*Data extract*:

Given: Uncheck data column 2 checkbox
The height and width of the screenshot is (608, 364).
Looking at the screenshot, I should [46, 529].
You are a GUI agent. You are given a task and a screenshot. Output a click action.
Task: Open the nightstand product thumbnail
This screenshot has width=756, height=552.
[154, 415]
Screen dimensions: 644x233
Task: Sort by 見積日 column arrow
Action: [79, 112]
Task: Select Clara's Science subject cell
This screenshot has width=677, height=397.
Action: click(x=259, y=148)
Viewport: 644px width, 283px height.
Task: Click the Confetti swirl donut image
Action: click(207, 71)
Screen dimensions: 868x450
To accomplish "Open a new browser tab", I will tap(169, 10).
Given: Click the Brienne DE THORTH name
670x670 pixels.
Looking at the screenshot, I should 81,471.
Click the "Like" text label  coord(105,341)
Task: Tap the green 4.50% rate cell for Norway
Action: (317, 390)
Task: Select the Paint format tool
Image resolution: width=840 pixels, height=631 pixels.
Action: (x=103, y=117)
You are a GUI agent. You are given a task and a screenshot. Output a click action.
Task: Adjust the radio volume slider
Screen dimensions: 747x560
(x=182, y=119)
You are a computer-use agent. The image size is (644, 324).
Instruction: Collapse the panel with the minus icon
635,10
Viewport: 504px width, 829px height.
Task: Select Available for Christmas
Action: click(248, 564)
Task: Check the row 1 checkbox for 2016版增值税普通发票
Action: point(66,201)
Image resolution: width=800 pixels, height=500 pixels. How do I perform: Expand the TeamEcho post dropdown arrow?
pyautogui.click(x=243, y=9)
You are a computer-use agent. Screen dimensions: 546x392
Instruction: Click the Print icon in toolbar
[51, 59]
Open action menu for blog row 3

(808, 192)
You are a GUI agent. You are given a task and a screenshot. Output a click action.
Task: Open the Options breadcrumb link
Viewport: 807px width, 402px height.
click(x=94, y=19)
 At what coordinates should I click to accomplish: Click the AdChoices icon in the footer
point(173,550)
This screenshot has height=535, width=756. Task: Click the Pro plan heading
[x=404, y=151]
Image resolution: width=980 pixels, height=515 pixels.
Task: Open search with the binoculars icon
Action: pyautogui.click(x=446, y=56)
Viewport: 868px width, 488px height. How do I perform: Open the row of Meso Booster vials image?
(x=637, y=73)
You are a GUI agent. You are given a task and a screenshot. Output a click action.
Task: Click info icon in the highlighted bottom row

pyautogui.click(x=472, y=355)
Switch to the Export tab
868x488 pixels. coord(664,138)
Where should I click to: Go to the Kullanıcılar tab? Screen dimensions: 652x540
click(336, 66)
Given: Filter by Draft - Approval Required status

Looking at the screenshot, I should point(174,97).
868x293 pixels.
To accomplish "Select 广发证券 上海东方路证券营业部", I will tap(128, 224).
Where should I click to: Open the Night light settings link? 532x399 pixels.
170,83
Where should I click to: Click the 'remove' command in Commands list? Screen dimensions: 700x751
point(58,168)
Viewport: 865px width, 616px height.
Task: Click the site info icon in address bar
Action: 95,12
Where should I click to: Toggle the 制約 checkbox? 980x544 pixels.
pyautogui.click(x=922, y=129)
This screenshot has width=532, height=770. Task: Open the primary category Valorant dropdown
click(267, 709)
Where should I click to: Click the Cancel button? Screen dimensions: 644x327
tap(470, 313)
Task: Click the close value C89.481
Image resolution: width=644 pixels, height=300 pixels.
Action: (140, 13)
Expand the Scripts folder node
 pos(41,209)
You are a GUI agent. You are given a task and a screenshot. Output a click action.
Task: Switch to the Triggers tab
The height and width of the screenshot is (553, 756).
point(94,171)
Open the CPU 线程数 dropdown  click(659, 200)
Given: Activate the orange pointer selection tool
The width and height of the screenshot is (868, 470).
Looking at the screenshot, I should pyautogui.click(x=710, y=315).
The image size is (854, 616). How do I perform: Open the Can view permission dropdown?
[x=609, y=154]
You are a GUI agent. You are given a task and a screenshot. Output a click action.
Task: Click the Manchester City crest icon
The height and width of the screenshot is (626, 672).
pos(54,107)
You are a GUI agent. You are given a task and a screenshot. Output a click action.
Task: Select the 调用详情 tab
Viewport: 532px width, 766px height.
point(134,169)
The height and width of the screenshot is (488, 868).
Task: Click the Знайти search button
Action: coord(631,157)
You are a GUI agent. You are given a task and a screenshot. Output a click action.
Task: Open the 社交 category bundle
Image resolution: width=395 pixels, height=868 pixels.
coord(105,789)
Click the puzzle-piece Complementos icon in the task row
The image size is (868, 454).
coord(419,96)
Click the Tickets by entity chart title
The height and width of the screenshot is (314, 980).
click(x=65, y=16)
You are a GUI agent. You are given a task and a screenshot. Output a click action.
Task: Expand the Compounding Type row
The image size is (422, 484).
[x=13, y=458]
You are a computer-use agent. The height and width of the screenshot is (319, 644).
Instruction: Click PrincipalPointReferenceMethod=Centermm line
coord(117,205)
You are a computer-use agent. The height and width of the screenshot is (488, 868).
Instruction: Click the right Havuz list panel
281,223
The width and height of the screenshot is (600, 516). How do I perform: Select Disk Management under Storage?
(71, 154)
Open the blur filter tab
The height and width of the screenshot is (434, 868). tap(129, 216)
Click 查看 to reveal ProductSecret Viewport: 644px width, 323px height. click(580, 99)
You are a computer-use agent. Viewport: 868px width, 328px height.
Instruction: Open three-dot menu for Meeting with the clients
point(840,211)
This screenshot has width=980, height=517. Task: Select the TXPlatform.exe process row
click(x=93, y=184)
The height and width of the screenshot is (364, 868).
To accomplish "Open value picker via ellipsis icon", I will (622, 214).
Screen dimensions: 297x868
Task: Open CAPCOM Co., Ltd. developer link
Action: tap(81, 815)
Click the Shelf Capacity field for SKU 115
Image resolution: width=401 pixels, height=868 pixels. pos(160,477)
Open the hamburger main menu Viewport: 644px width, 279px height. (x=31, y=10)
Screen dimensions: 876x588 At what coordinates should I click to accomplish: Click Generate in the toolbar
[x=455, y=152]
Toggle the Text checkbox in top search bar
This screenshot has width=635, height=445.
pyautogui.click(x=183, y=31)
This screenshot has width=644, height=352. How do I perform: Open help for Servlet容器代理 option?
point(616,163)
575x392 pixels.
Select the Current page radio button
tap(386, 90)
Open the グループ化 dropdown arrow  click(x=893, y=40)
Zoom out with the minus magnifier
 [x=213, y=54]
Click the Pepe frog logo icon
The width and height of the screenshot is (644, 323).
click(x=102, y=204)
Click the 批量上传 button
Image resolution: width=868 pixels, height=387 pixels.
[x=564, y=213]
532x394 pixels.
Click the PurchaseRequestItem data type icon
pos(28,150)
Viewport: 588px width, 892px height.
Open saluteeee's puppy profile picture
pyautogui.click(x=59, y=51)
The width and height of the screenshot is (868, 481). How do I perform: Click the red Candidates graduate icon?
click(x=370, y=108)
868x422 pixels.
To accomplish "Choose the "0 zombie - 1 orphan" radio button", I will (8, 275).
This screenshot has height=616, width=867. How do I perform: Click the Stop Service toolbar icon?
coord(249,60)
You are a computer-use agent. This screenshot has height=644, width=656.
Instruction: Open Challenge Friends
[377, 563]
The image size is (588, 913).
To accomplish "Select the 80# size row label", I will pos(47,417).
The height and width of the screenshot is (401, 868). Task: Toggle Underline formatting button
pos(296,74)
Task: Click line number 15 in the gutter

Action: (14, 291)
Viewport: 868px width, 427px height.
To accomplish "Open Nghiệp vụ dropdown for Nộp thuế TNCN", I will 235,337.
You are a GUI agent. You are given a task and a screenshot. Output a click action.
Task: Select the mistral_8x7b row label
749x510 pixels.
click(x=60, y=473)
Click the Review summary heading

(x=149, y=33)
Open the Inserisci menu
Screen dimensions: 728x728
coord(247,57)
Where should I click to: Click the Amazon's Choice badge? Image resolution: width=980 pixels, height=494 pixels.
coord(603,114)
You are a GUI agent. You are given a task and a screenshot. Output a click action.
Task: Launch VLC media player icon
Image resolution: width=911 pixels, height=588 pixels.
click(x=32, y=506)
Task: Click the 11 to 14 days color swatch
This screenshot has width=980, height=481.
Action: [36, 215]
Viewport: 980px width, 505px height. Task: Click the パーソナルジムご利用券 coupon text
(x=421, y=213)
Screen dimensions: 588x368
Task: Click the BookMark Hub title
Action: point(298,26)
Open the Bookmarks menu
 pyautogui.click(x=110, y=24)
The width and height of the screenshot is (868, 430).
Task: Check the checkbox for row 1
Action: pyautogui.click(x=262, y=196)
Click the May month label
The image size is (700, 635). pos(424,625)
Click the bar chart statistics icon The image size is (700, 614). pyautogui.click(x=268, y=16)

*Problem description*: Working from the material above, restate word for word the lines between the line with "Where should I click to: Click the Cancel" and the line with "Given: Activate the", both included, and only those.

*Answer area*:
Where should I click to: Click the Cancel button? Screen dimensions: 644x327
tap(470, 313)
Task: Click the close value C89.481
Image resolution: width=644 pixels, height=300 pixels.
Action: (140, 13)
Expand the Scripts folder node
 pos(41,209)
You are a GUI agent. You are given a task and a screenshot. Output a click action.
Task: Switch to the Triggers tab
The height and width of the screenshot is (553, 756).
point(94,171)
Open the CPU 线程数 dropdown  click(659, 200)
Given: Activate the orange pointer selection tool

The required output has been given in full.